• _TASK DIRECTIONS_
Your task is to repeat exactly the lines from the one with "Task: Enable the 显示密码 checkbox" through the end of the records, both included; please leave the pictures out.
··· DATASET CONTENT ···
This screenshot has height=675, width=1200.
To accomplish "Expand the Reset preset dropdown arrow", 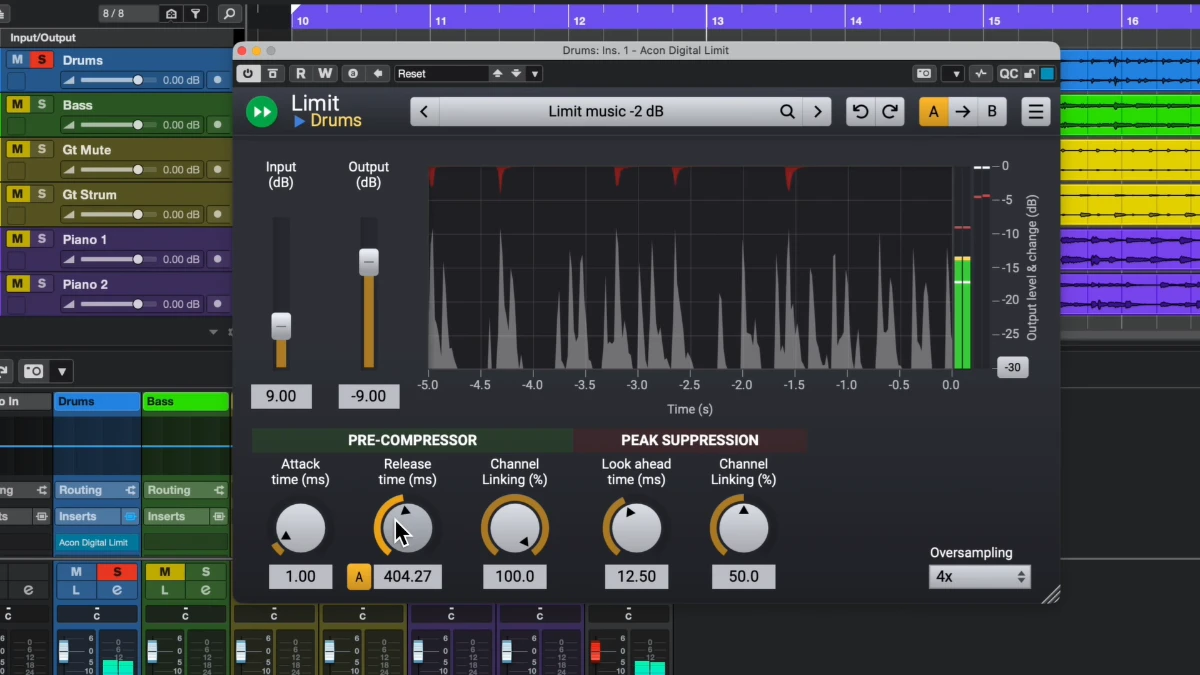I will 535,74.
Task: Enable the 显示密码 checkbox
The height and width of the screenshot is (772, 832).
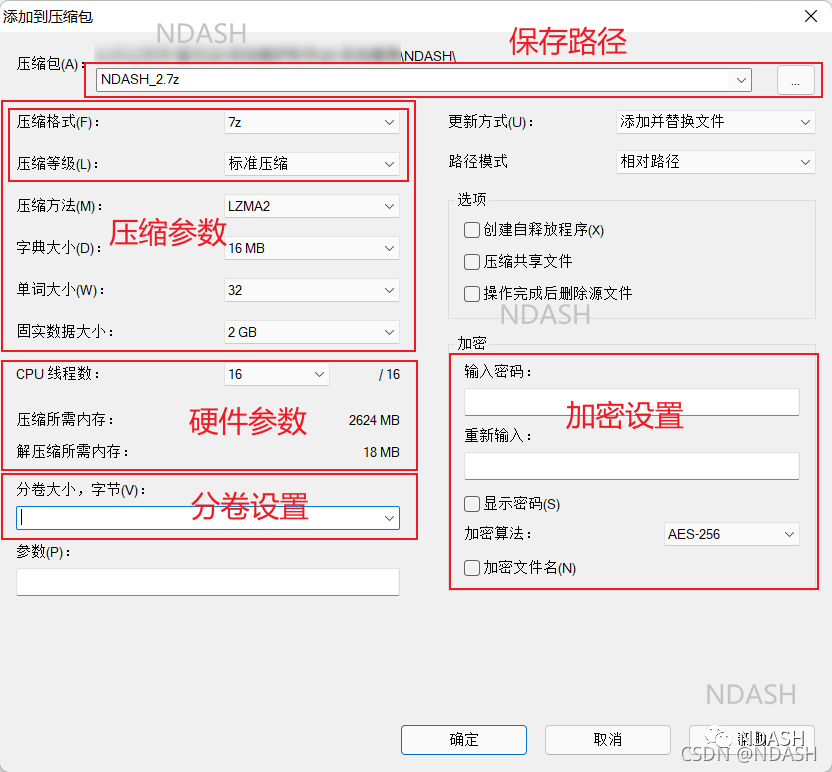Action: [472, 504]
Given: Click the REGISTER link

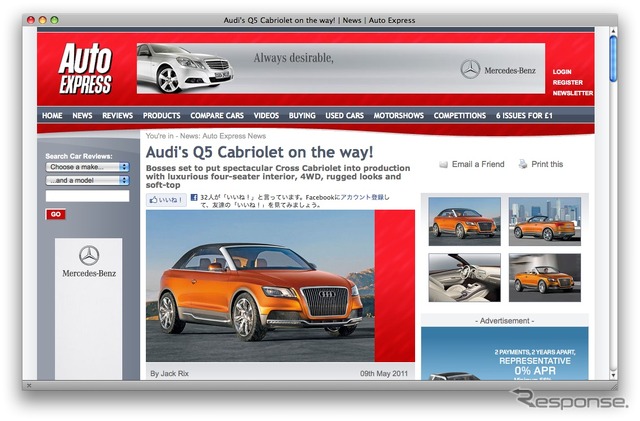Looking at the screenshot, I should coord(566,82).
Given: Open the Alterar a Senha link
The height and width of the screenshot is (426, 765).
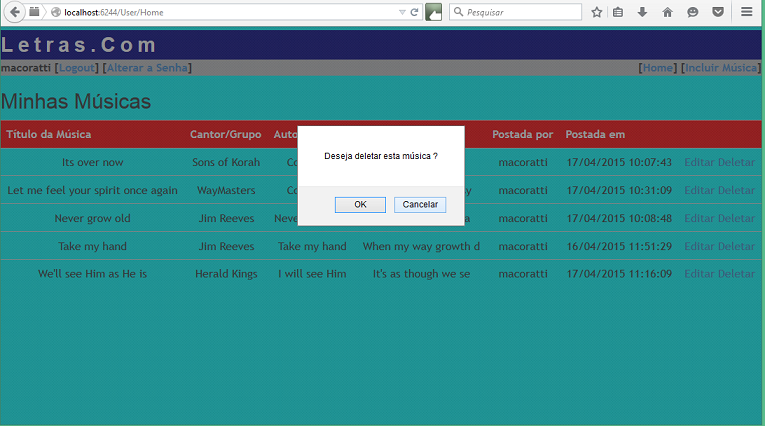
···
• _WRITTEN ANSWER_
Task: Enable the 显示密码 checkbox
The height and width of the screenshot is (772, 832).
Action: [472, 504]
Given: Click the REGISTER link

Looking at the screenshot, I should coord(566,82).
Given: Open the Alterar a Senha link
The height and width of the screenshot is (426, 765).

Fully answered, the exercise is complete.